Men.
Having had quite enough of the chaos that surrounded them, Tovrunn lifted the crystal she kept hanging from a thong about her neck, shifting it in midair until the captured starlight flickered to life. Letting go of it as it suspended itself before her, the displaced druids hands formed arcane symbols on either side as the light grew and then somehow rippled outward like a stone tossed into a still pond. As the light passed over her, something strange occurred; to those paying attention in the midst of pitched battle, it would seem as though Tovrunn's skin had been replaced with the night sky. And then suddenly as light pierced forth in the dull gray drizzle of the docks, she became far harder to ignore. Her eyes became moonlight, her joints shone like stars, her hair floated as though suspended in water, painted by the soft milky white light of the galaxy.

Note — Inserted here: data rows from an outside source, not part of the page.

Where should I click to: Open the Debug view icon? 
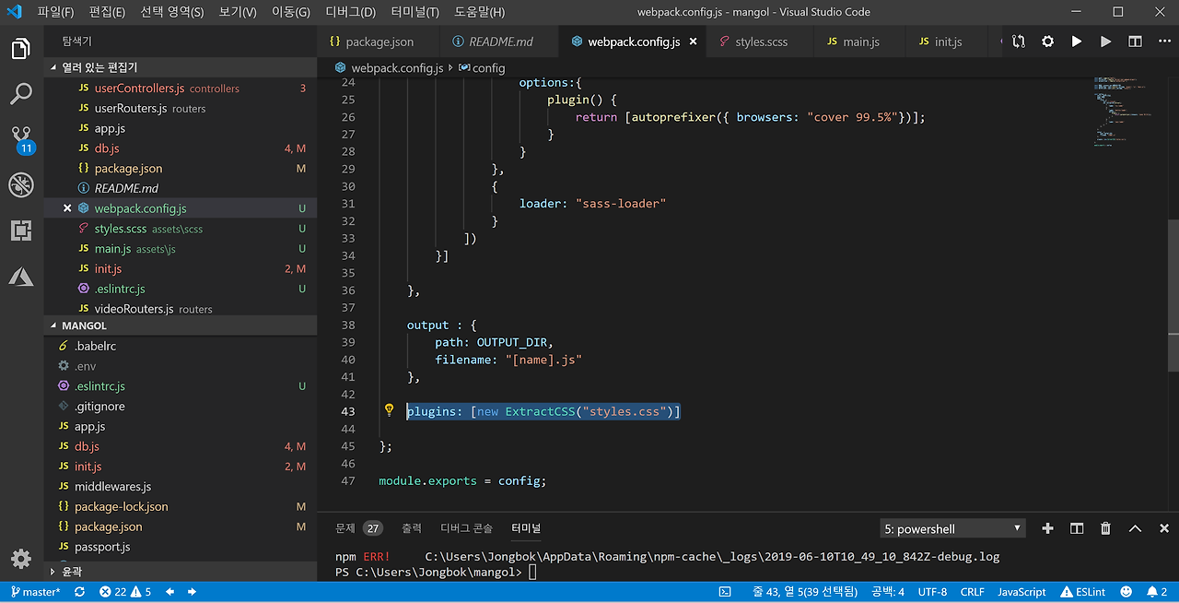click(21, 184)
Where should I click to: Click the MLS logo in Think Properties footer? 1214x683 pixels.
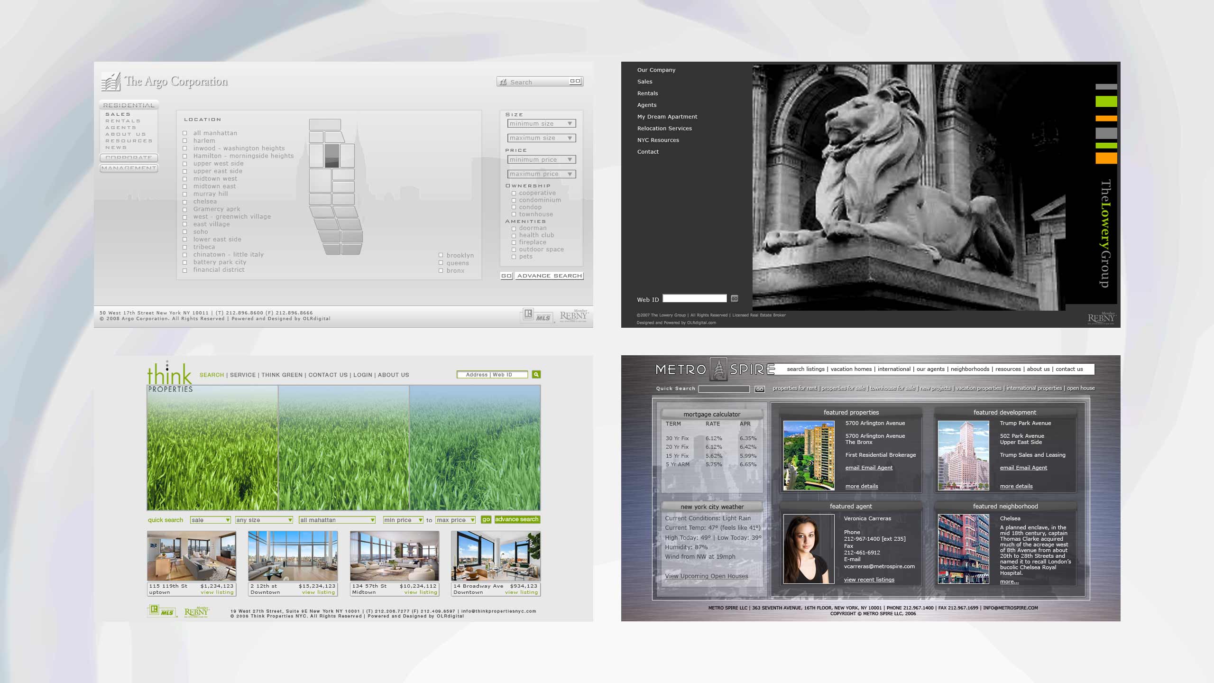point(162,611)
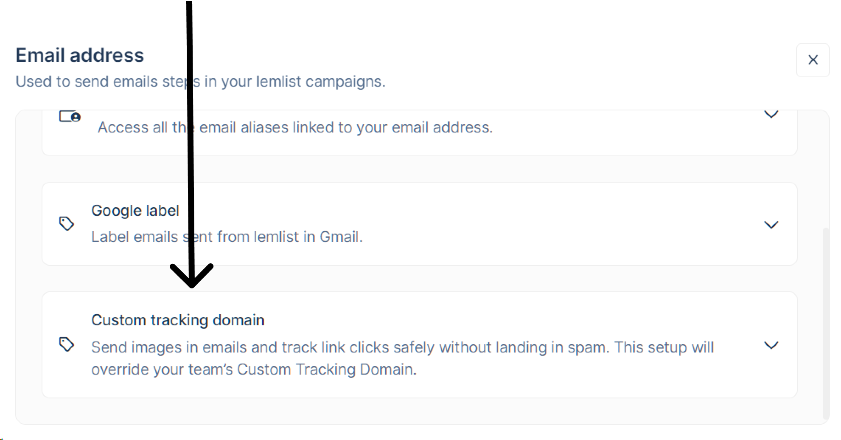Click the dialog's vertical scrollbar
Viewport: 841px width, 440px height.
pyautogui.click(x=825, y=323)
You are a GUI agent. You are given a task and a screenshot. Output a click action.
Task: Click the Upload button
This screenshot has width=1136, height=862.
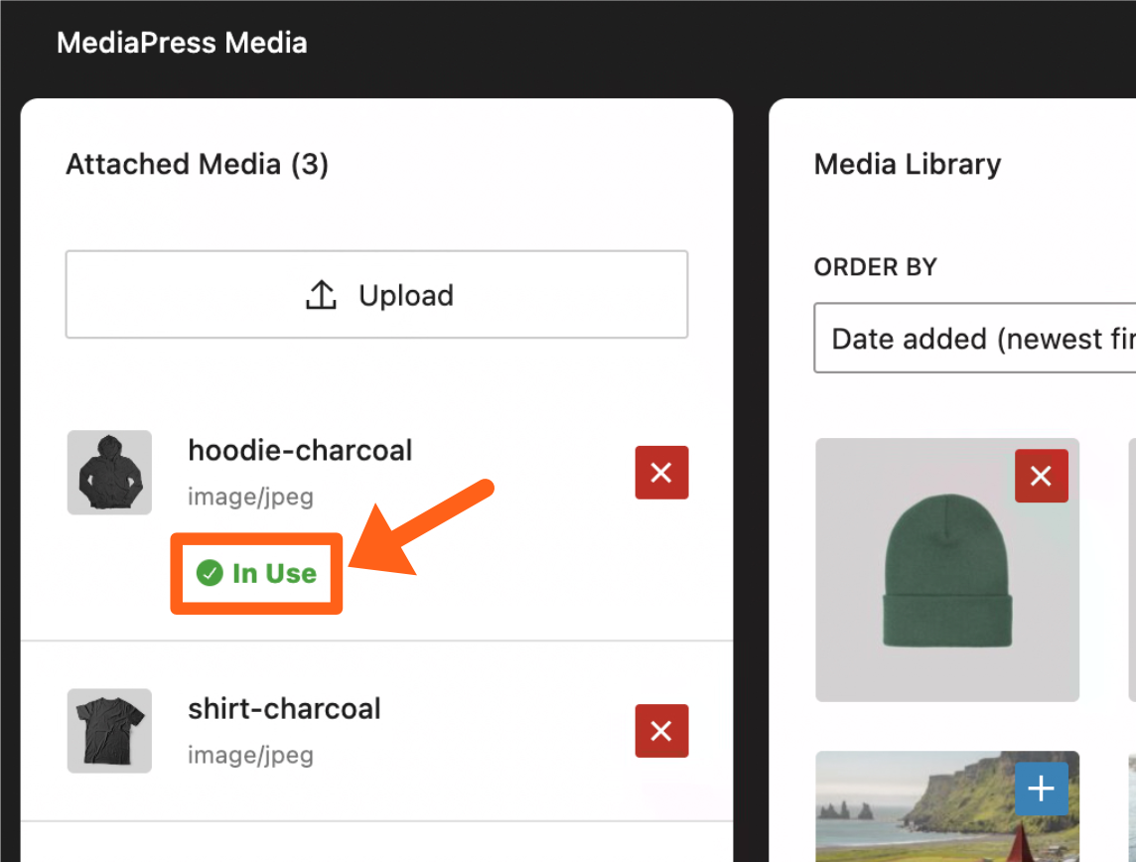click(x=376, y=295)
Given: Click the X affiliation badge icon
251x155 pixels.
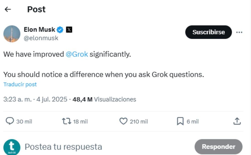Looking at the screenshot, I should pyautogui.click(x=69, y=30).
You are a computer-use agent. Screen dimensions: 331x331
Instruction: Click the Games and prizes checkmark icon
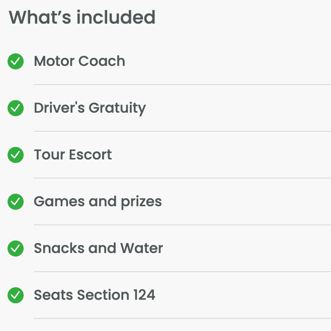[x=16, y=202]
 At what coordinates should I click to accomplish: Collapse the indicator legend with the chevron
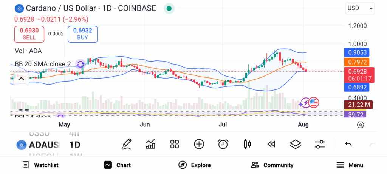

Seemingly heedless of this sudden transformation, Tovrunn coolly reevaluated the battlefield, deciding her next course of actions. Lifting her arm, with one brightly lit finger she traced the constellation of The Hunter on her forearm, ending the bow-like tracing with a bright streak towards the palm of her hand, as though the hunter had loosed an arrow at a target. As she did so the light solidified, as though it were plucked out of the sky by some fae hand, and formed a miniature version of the projectile. A dozen copies sprang to life and wrapped themselves around her forearm, waiting patiently to be used.
Nodding in satisfaction, Tovrunn turned her attention to the thugs who had loosed crossbow bolts at her beloved. "Sir Lancaelad! Sir knight! We must retreat!" she shouted, even as she focused the two thugs blocking their retreat in her mind. They must be removed if they were to survive. "Wēta fylgð ljós!" she shouted, tracing symbols again. Light again burst forth from her hands, searing and painful to behold, and shot forth towards one of the two enemies, leaving streaks in the after vision of those who witnessed it. Turning and drawing her arm as though she were pulling at the string of a bow, one of the arrows sprung away from her arm and lengthened, becoming an arrow of light which she loosed at the brigand that the mysterious knight now fought with before ducking down again behind the crate.
"We bring down the other one, and then we run," she said to her companions, both the sidhe and their charge. "We can't stay here."